Josie started with the toiletry bag. Like the other bags, it was open…its contents no longer anyone’s private possessions, sadly. Using the back of her finger, she moved around the makeup. There was a lot of it—sun block with SPF 84, creams and single-use cleansing cloths, tweezers of various kinds, eyelash curlers, and myriad run-of-the-mill types of makeup like foundation, lipstick, and mascara. Leann had been kind of a pancake face at the wedding. At the time, Josie had chocked it up to wedding nerves, stage greasepaint for the wedding photos, but now she suspected Leann had more than just skin blemishes to cover up. Like bruises from angry fists.

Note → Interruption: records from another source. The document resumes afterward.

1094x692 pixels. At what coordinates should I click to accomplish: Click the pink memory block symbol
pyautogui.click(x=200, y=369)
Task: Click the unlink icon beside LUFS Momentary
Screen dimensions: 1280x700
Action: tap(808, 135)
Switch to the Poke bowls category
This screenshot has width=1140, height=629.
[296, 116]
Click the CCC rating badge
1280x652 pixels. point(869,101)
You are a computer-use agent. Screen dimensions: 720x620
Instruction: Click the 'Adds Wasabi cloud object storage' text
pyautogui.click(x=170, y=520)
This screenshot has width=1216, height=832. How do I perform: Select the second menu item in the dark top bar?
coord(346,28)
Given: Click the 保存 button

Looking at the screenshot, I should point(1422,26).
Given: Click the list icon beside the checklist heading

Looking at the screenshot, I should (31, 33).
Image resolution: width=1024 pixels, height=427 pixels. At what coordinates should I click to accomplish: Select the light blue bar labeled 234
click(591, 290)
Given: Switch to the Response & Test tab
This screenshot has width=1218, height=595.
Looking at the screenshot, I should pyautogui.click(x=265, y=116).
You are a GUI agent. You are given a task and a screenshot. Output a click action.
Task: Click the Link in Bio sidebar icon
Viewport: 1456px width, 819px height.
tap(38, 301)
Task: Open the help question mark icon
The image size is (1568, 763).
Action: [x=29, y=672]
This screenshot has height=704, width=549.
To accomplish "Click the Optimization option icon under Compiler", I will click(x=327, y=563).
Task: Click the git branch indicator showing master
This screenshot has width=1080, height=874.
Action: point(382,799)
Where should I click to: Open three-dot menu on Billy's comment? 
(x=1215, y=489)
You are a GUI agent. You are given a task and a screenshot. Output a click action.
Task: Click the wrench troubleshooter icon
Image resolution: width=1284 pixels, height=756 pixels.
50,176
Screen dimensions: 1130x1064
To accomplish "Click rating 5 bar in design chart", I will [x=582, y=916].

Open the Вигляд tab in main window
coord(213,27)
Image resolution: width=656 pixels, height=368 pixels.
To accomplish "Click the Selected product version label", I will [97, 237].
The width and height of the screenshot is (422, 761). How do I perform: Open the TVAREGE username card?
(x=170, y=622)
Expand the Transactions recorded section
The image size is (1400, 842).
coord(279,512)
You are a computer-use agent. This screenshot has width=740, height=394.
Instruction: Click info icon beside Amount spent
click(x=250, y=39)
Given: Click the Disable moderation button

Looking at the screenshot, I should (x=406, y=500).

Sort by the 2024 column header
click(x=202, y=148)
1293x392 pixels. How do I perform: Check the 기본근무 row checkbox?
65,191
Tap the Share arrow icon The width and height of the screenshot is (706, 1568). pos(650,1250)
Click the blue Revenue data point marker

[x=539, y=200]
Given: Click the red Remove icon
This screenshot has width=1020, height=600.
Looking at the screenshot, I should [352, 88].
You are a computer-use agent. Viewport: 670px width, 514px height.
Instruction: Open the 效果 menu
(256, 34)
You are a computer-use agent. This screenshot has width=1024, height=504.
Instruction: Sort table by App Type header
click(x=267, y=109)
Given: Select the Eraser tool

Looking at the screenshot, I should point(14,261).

In the side pockets of the toiletries bag, Josie found a pink packet of birth control pills, several of which had been taken—up until the day of the week Leann had died—and a two-pack of Epi-Pens, only one of which had been removed. Josie froze, staring at the pack. A two-pack? With a full one left? If Leann had been stung outside the dining hall but had died inside the dining hall…even if her Epi-Pen was faulty or lost, why hadn’t she asked someone to get the extra Epi-Pen? Her room was just steps away from poolside, which was steps away from the dining hall. Had she forgotten about the spare Epi-Pen? But how could she forget a thing like that? Fatal forgetfulness?